Alla vigilia della sfida di Europa League contro lo Young Boys, il tecnico della Roma Paulo Fonseca ha tenuto la conferenza stampa in cui ha risposto alle domande dei giornalisti.

10 partite in 30 giorni, mai di lunedì. Domenica giocherete col Sassuolo dopo nemmeno 72 ore dall'Europa League. Siete penalizzati dal calendario?
"Preferisco avere più tempo per recuperare la squadra, penso che le squadre che giocano l'Europa League possono giocare di lunedì, ma non è una scusa, anche perché abbiamo cambiato tanti giocatori in questa fase, può essere utile più avanti".

Conferma la sfuriata dei Friedkin?
"Non è vero. Dal primo giorno che sono arrivato ho avuto molto rispetto per i giornalisti, faccio le mie analisi onestamente, ma questa notizia è una grande bugia. Questo non è un lavoro serio, non posso accettarlo. Questo non è rispettare la squadra".
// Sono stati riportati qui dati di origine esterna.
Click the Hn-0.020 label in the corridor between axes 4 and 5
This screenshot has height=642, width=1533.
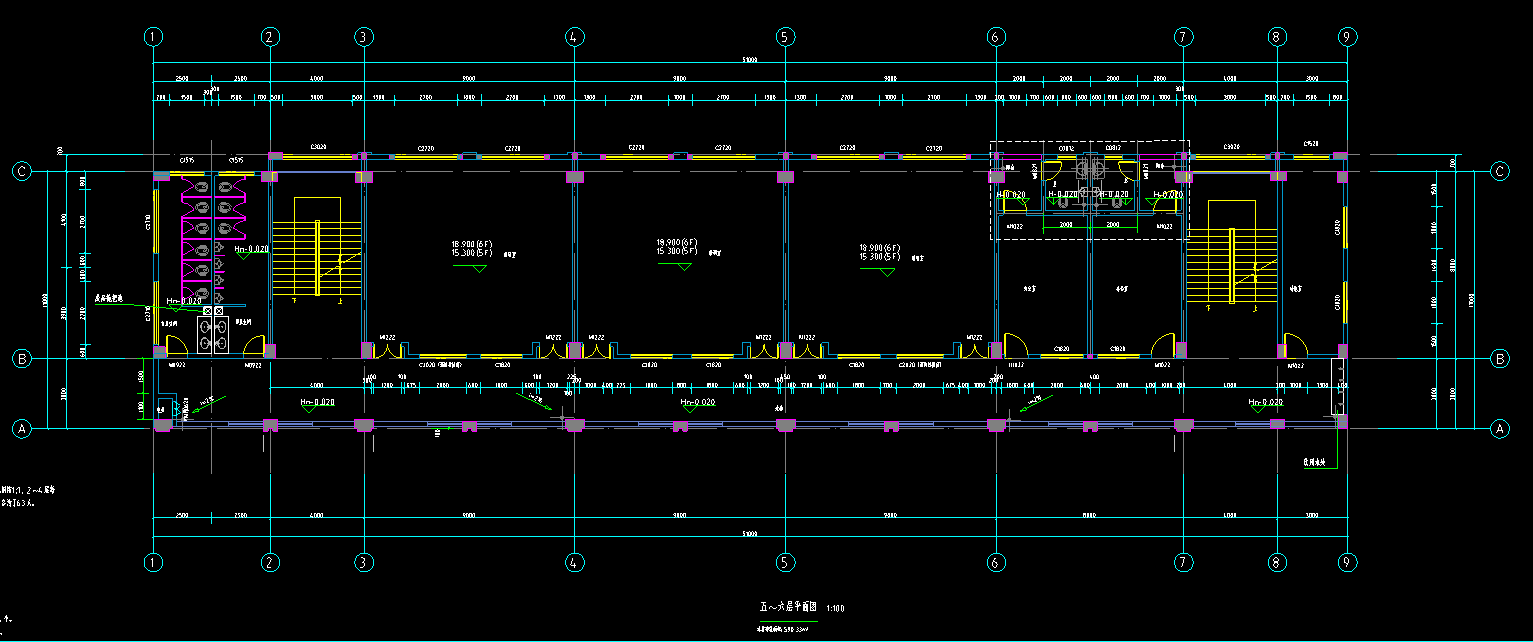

La squadra ha capito gli errori di Napoli?
"Sì, dopo la prima sconfitta abbiamo fatto come sempre delle analisi, i giocatori hanno capito dove hanno sbagliato e dove si deve migliorare, è normale che succeda così".

Ha paura che la sconfitta abbia minato la fiducia?
"No. E' importante capire cosa è successo e cosa abbiamo sbagliato contro il Napoli, ma senza drammi e depressione. Non voglio che queste cose entrino nello spogliatoio. Abbiamo capito cosa non è andato, siamo in fiducia. Non è questo risultato che altera la fiducia della squadra, l'atmosfera è buona, non c'è ragione per non avere fiducia".

Molti suoi colleghi usano le dichiarazioni pubbliche per mandare messaggi ai giocatori. Lei riesce a rimanere impassibile dopo vittorie e sconfitte. Cosa ha rimproverato ai giocatori?
"Cerco di essere sempre equilibrato dopo le partite. Una cosa è l'analisi che faccio in conferenza con voi, un'altra è quella che faccio con i giocatori. Con loro l'ho fatto e ho parlato loro senza problemi, ma questa analisi dettagliata viene sempre fatta con la squadra".

Dzeko e Pellegrini sono apparsi fuori condizione. Giocheranno dall'inizio o li farà riposare?
"Vedremo domani, è vero che sono stati fuori a lungo e dobbiamo avere attenzione alla condizione fisica e scegliere chi sta meglio".

La Roma si gioca il primato nel girone ma viene dalla sconfitta di Napoli. Sarà più attento alla prestazione o al risultato?
"Il risultato è sempre la cosa più importante ma per me è importante anche la prestazione. La squadra deve giocare come fa normalmente senza pensare al Nnapoli, abbiamo finito la partita di Napoli, abbiamo finito le analisi. Questa è un'altra partita e dobbiamo giocare per vincere".